#### TEXTAUSZUG ####

Schon am Sonnabend hatte Oberbürgermeister Axel Jahnz (SPD) diesen Schritt angekündigt. „Sollte der Inzidenzwert am Sonntag und am Montag weiterhin den Wert von 150 überschreiten, wird die Stadt eine Ausgangsbeschränkung mit Wirkung ab Dienstag verfügen“, hieß es in einer Pressemitteilung (wir berichteten). Was die Verwaltung nicht sagte: Die Überschreitung der Schwelle von 150 für Sonntag und Montag war am Sonnabend eine mathematische Gewissheit. Bei null Neuinfektionen am Sonntag hätte Delmenhorst eine Inzidenz von 153 erreicht. Dies wäre auch für Montag der bestmögliche Wert gewesen, weil das Landesgesundheitsamt montags nie Neuinfektionen für die Stadt meldet. Im Vergleich von Sonntag zu Montag bleibt die Sieben-Tage-Inzidenz immer gleich.

####

## DEINE AUFGABE
Gib den Textauszug von „Schon am Sonnabend“ bis einschließlich „Sieben-Tage-Inzidenz immer gleich.“ wortwörtlich wieder.

#### ANGEZEIGTE DATEN ####

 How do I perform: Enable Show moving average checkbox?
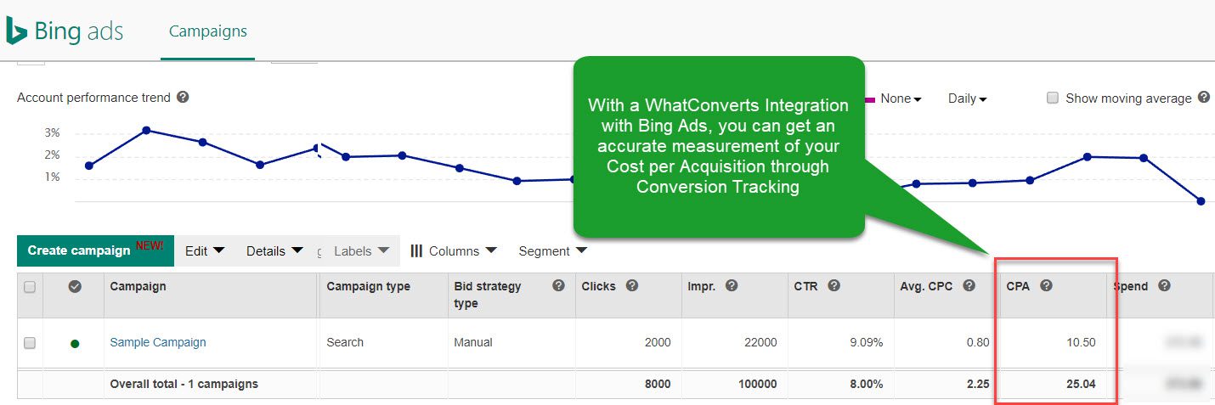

####

## ERGEBNIS
Schon am Sonnabend hatte Oberbürgermeister Axel Jahnz (SPD) diesen Schritt angekündigt. „Sollte der Inzidenzwert am Sonntag und am Montag weiterhin den Wert von 150 überschreiten, wird die Stadt eine Ausgangsbeschränkung mit Wirkung ab Dienstag verfügen“, hieß es in einer Pressemitteilung (wir berichteten). Was die Verwaltung nicht sagte: Die Überschreitung der Schwelle von 150 für Sonntag und Montag war am Sonnabend eine mathematische Gewissheit. Bei null Neuinfektionen am Sonntag hätte Delmenhorst eine Inzidenz von 153 erreicht. Dies wäre auch für Montag der bestmögliche Wert gewesen, weil das Landesgesundheitsamt montags nie Neuinfektionen für die Stadt meldet. Im Vergleich von Sonntag zu Montag bleibt die Sieben-Tage-Inzidenz immer gleich.